Over the Wire is a 1921 American silent drama film directed by Wesley Ruggles and starring Alice Lake, Alan Roscoe and Alan Hale.

==Plot==
Terry Dexter embezzles a large sum of money from his employer, John Grannan, and loses it in speculation, then tries to recover the money by gambling. His devoted sister Kathleen gives him securities to cover the loss, but Grannan refuses to accept them, hoping to teach Terry a lesson. The terror-stricken boy commits suicide, and Kathleen vows revenge on the employer. With the aid of James Twyford she becomes Grannan's secretary and persuades him to marry her, and after revealing her motive she elopes with Twyford, but Grannan defeats their plans.

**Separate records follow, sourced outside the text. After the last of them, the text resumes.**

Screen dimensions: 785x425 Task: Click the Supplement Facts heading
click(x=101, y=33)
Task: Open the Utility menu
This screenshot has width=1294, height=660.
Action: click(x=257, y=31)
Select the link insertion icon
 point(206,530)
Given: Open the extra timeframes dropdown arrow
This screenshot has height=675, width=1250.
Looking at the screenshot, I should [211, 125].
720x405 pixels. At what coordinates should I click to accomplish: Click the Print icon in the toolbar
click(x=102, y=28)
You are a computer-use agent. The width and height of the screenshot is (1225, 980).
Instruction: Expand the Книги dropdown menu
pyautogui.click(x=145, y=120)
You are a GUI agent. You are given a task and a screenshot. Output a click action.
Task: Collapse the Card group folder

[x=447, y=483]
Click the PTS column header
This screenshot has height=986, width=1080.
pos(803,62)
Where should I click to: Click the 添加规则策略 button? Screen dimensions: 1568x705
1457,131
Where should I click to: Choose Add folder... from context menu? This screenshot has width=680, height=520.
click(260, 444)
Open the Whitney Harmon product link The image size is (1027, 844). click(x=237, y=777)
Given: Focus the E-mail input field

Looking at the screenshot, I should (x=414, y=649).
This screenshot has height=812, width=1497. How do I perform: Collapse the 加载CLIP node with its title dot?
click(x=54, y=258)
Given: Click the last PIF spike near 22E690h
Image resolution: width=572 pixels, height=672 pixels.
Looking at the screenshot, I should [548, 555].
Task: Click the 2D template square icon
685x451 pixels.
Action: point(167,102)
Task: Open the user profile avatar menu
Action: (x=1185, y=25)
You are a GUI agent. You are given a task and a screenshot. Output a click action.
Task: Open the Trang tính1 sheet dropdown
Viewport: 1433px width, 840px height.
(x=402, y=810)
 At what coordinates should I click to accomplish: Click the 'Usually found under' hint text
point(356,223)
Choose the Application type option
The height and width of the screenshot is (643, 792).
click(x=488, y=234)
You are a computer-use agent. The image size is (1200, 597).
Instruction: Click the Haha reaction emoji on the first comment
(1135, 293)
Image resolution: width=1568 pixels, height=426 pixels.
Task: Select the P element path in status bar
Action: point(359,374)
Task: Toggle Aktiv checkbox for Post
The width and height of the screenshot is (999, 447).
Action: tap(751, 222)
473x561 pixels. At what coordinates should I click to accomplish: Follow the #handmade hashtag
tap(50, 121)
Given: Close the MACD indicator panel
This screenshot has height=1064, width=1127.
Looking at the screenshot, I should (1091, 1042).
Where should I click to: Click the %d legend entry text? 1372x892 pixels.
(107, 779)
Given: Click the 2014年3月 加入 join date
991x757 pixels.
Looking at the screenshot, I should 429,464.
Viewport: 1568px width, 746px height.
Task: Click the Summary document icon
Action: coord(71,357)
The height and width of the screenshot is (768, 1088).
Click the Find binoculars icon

When Twyford tries to kill Grannan, he is foiled by Kathleen, who realizes her wrong and admits that she now loves her husband.

==Cast==
- Alice Lake as 	Kathleen Dexter
- Alan Roscoe as John Grannan
- George Stewart as 	Terry Dexter
- Alan Hale as 	James Twyford

==Bibliography==
- Connelly, Robert B. The Silents: Silent Feature Films, 1910-36, Volume 40, Issue 2. December Press, 1998.
- Munden, Kenneth White. The American Film Institute Catalog of Motion Pictures Produced in the United States, Part 1. University of California Press, 1997.